# Stated problem:
Convert everything from the line containing "Given: Buy the 41 pcs. Ukraine IP accounts" down to the end of the items into a JSON list of strings, with one string per line and blank lines omitted. Leave the pictures out of the result.

# Rows:
★ ★ ★ ★ ★

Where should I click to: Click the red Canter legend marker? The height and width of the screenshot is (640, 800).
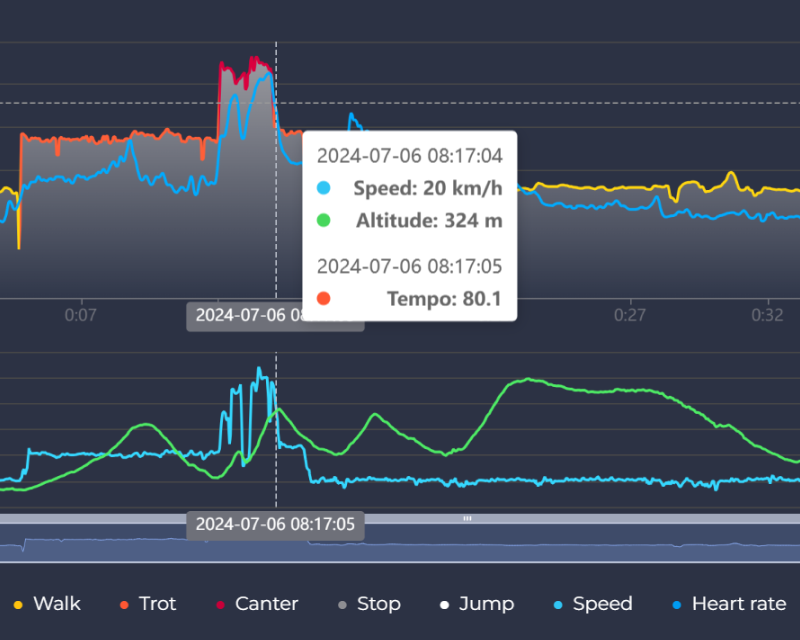click(x=220, y=604)
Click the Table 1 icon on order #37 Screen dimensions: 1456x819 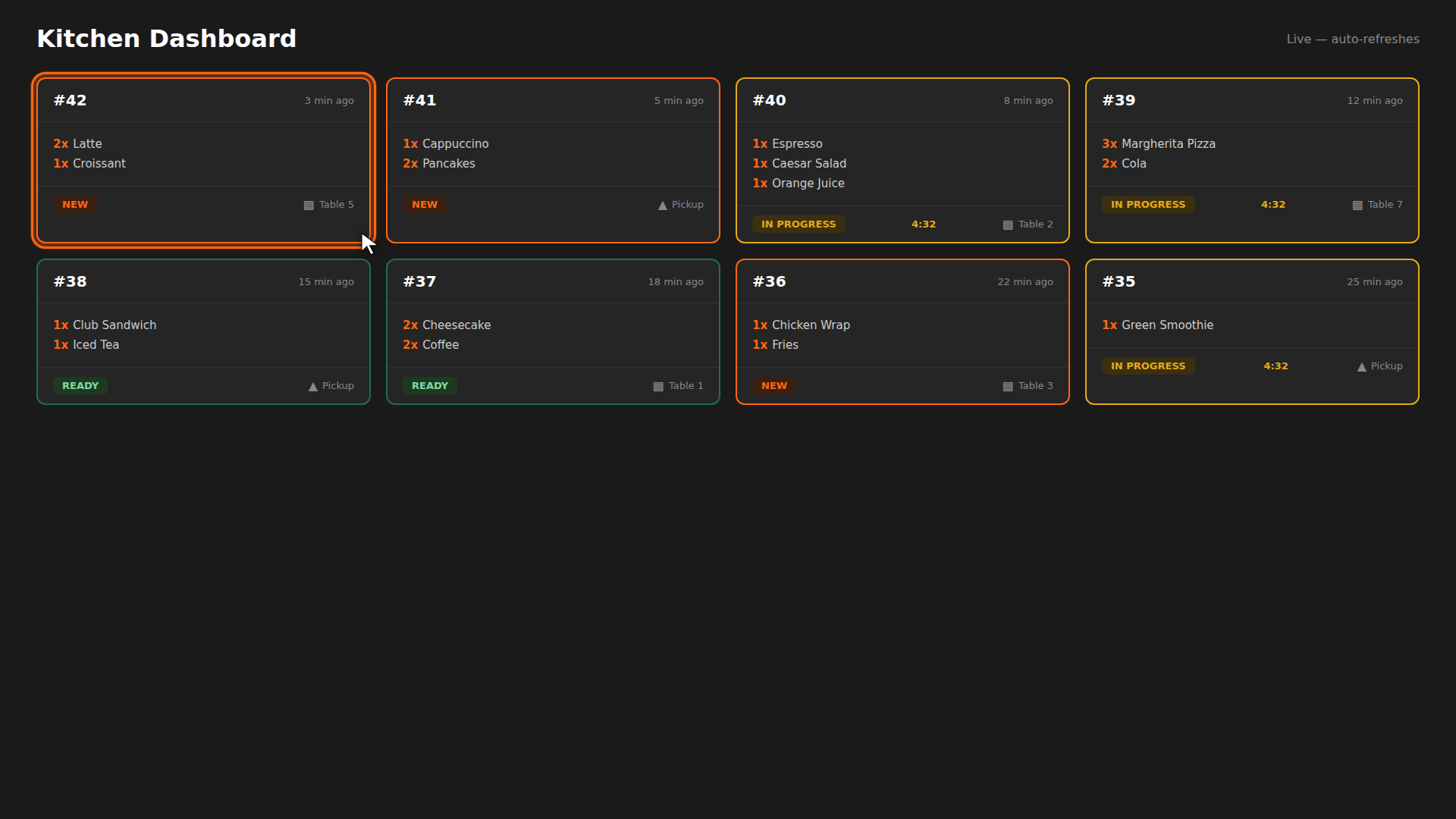(x=658, y=387)
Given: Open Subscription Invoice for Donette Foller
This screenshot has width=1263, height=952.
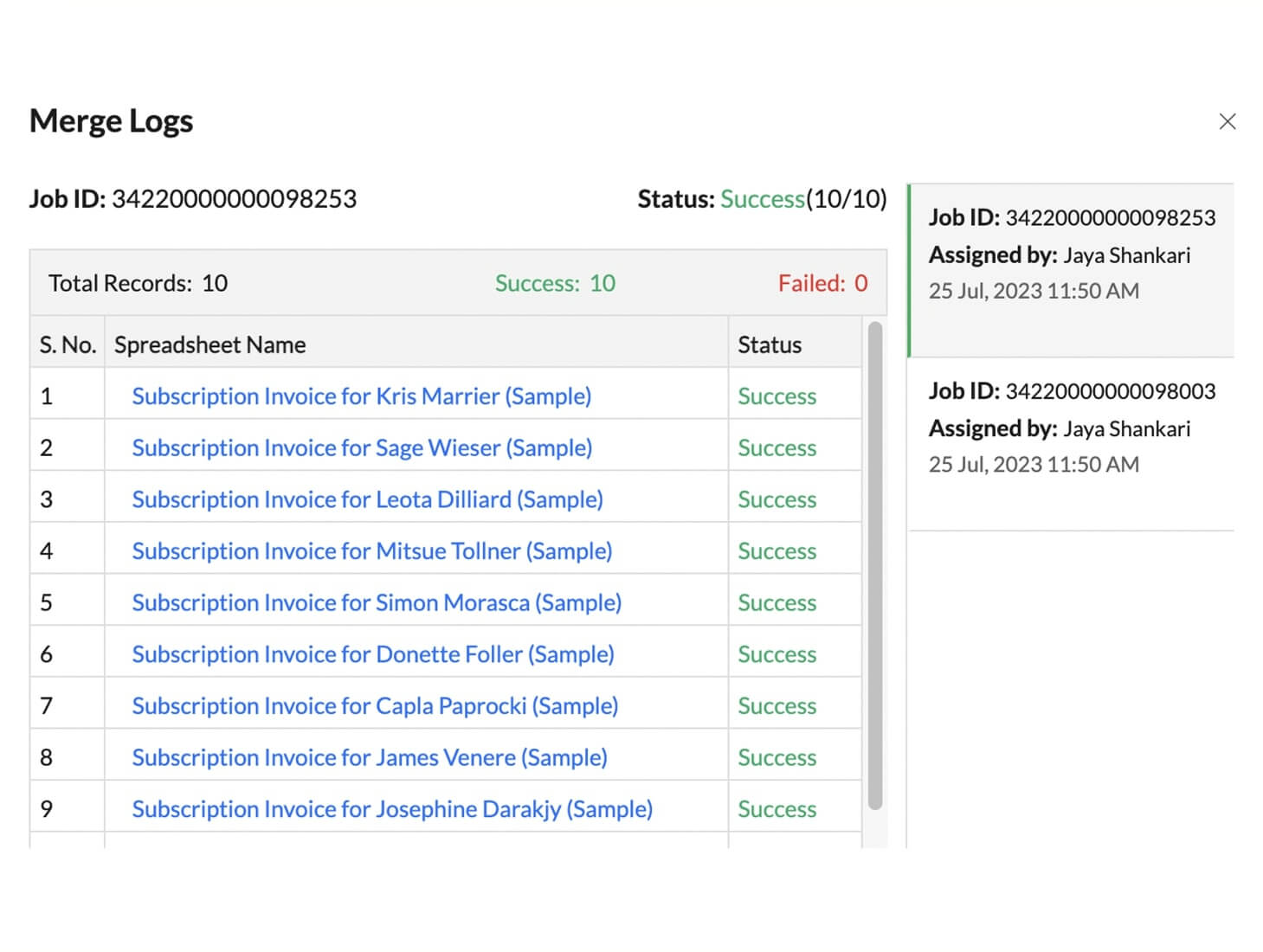Looking at the screenshot, I should 372,654.
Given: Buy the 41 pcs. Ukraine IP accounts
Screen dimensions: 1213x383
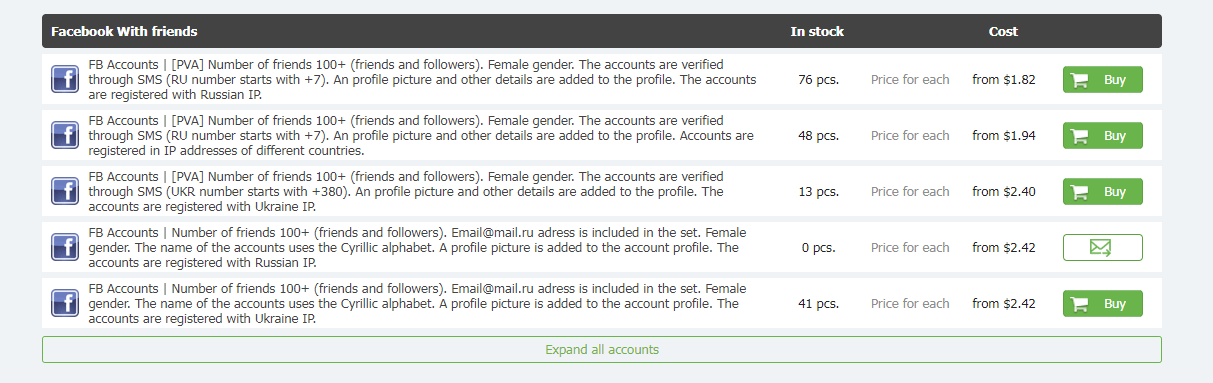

★ ★ ★ ★ ★

# The reply:
[
  "Given: Buy the 41 pcs. Ukraine IP accounts",
  "Screen dimensions: 1213x383"
]